In the items below, replace "bookmark" with "shortcut" and reproduce every line otherwise unchanged, omitting the pictures.

(Items for locating text and elements)
──────

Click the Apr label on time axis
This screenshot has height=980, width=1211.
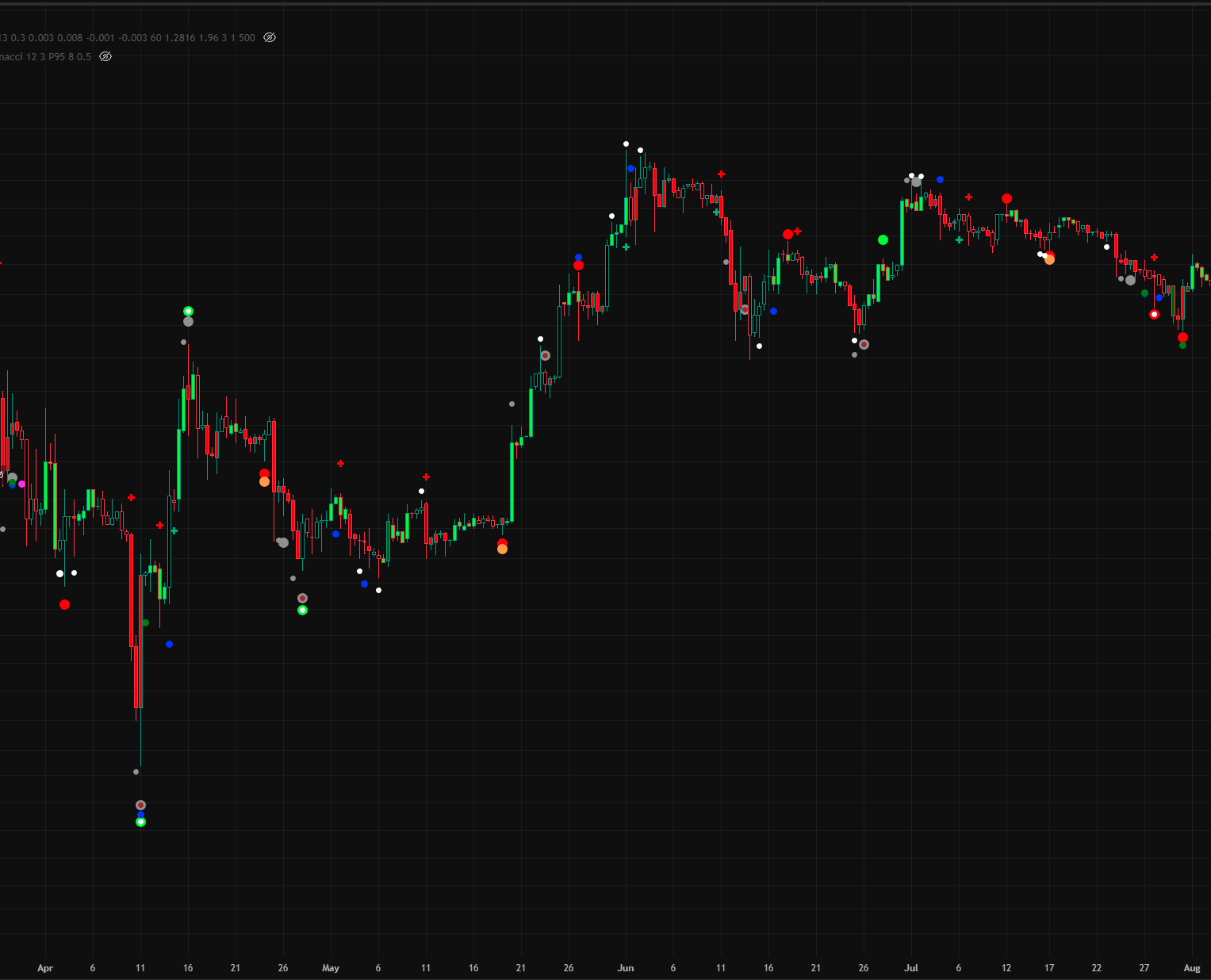point(45,968)
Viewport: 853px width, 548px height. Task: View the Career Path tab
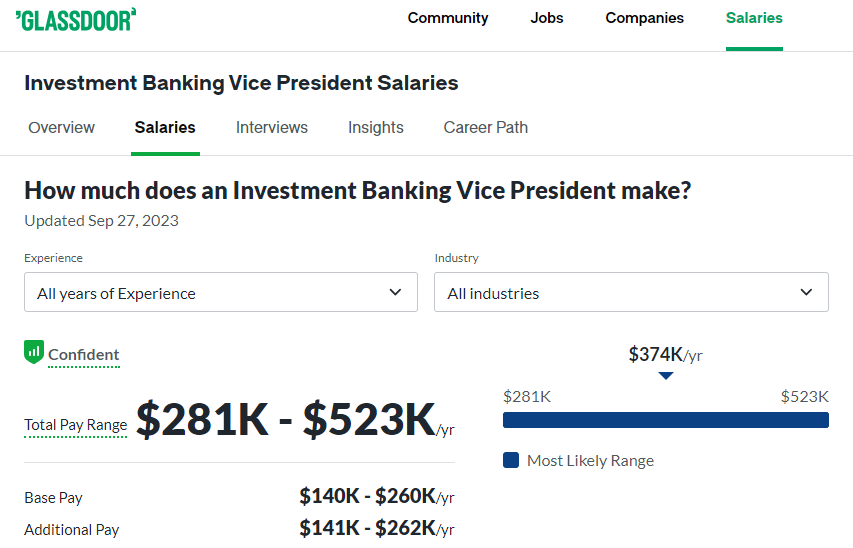click(x=485, y=127)
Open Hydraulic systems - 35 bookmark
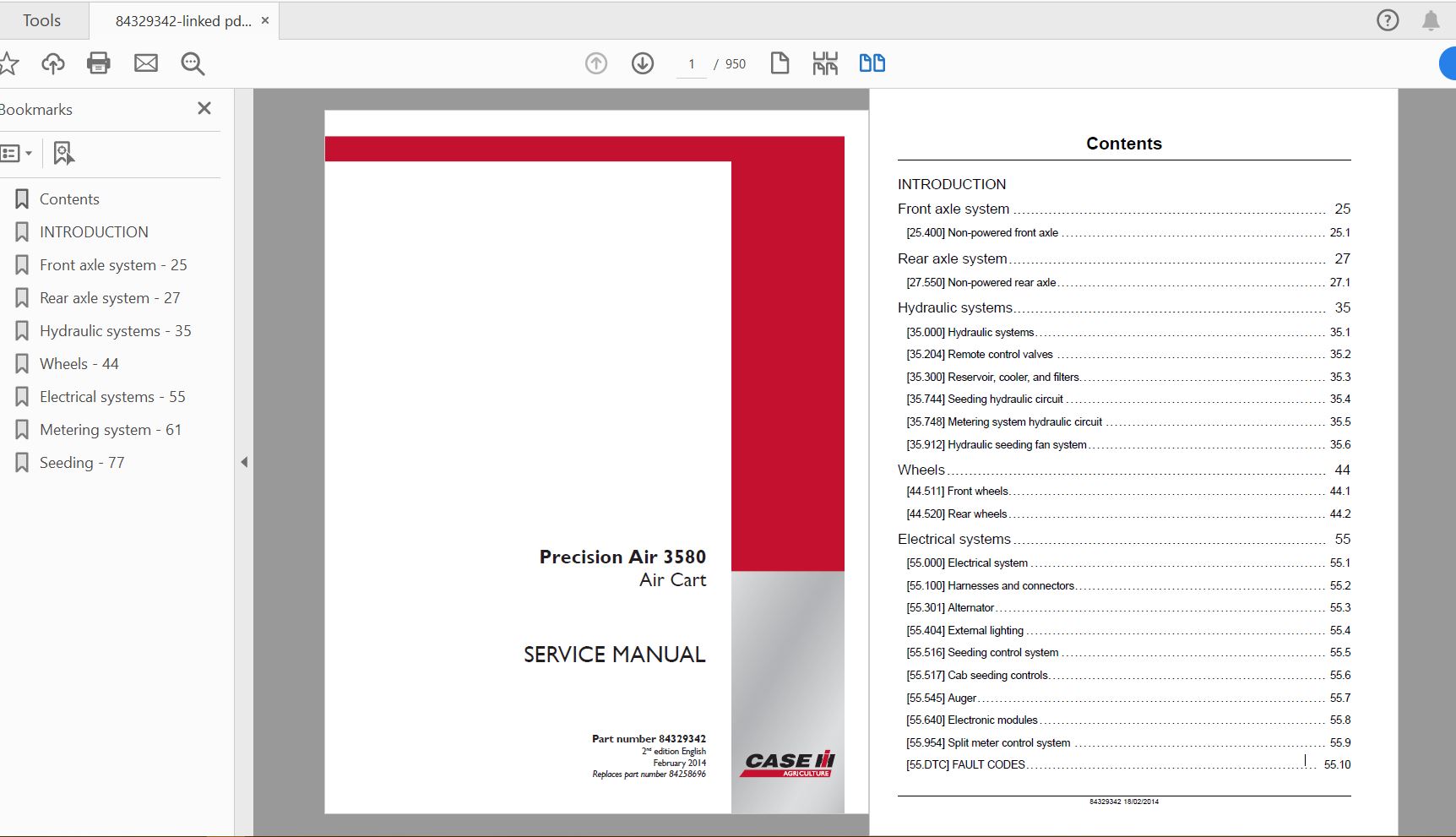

──────

**EXPECTED ANSWER**:
Click the Apr label on time axis
This screenshot has height=980, width=1211.
point(45,968)
Viewport: 853px width, 548px height. Task: View the Career Path tab
click(x=485, y=127)
Open Hydraulic systems - 35 shortcut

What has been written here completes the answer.